68小節目からのスラーの書いてある音型ですが、アクセントの音だけを強調するのではなく八分音符の音もしっかり鳴らし和声進行を意識して下さい。
[I]からは、一つ一つの音にしっかり息を入れ長いフレーズ感を意識して演奏しましょう。
115・116小節目の四分音符は音を抜かず、十六分音符に向かって息を入れていくイメージで吹くと上手く行きやすいです。
119小節目も同様の音型ですが、デクレッシェンドが書いてあります。音を小さくしていくというよりは、力を抜いていくイメージの方が良いです。
120小節目の四分音符は、息が足りなくなり音が短くなりやすいので注意して下さい。
[K]4小節目からの二分音符は、和声進行を重視しつつダイナミクスの変化を強調していきましょう。
156・157小節目のテヌートの付いた八分音符は、息を入れたままの状態を確認しつつ舌を付いていく動作をイメージして下さい。
その際に、一つ一つの音が途切れることなく大きなフレーズを意識しましょう。

【国木伸光プロフィール】
北海道生まれ。10歳よりトロンボーンを始め、13歳からテューバを始める。高校在学中、ハーヴィー・G・フィリップスコンクール、アンサンブル部門に於いて 第1位を獲得。高校卒業後、東京コンセルヴァトアール尚美(現・尚美ミュージックカレッジ専門学校)に入学。専門・音楽社会研究・ディプロマの各コースに進学。卒業演奏会に出演。
卒業後、フリー奏者として、オーケストラ、 ブラスアンサンブル、ミュージカル等にて活動中。

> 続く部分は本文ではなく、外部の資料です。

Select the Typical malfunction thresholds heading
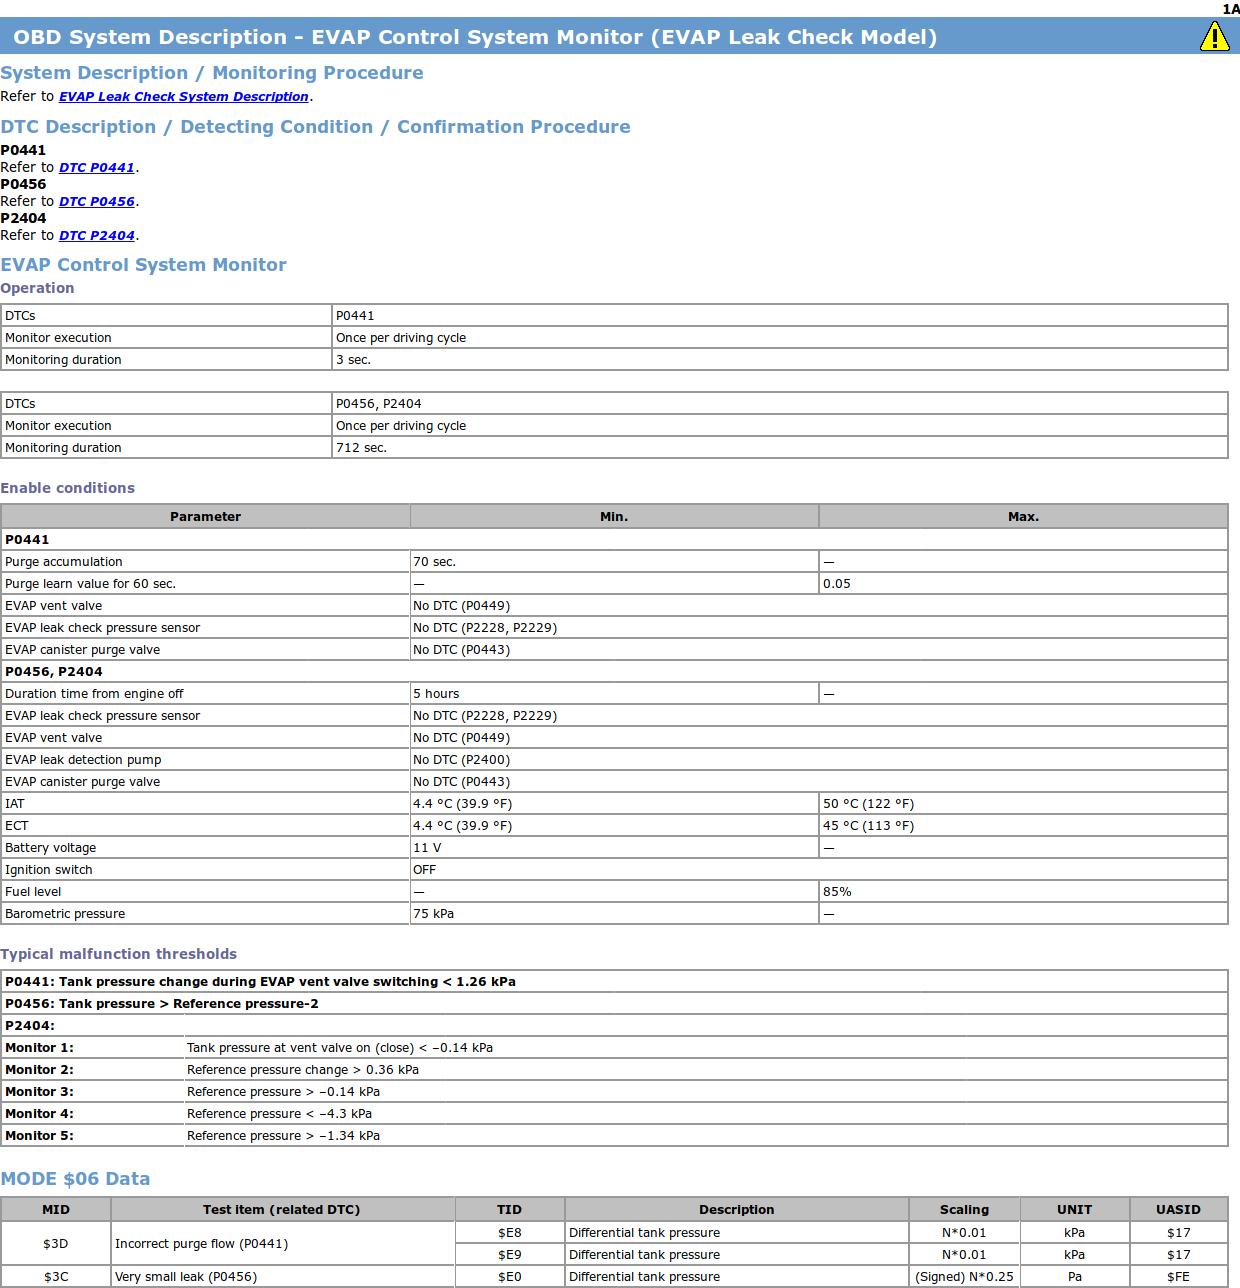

スタジオ録音(TV・CM等)、各種イベント(世界都市博プレビュー等)をはじめとし、さまざまなジャンルに於いて活動している。NHKの人気番組、『おかあさんといっしょ・ファミリーコンサート』に出演。 1997年、静岡市に於いて、デュオリサイタルを行い好評を博す。 2000年、韓国 済州島アンサンブル・フェスティバル に招待され、コンサートを行い好評を得る。また、同フェスティバルに於いて行われた国際コンクールの審査員を務める。 テューバを佐野日出男・多戸幾久三の両氏に師事。
現在、ブラスアンサンブル・ルスティーク、VIVID BRASS TOKYO、 The Premire Brass Japan 、TUBA GROUP S's、TADウィンドシンフォニーのメンバーとしてクラシックからジャズ・ポップス・ラテンなど、ジャンルにとらわれず 演奏活動を行っている。 尚美ミュージックカレッジ専門学校講師。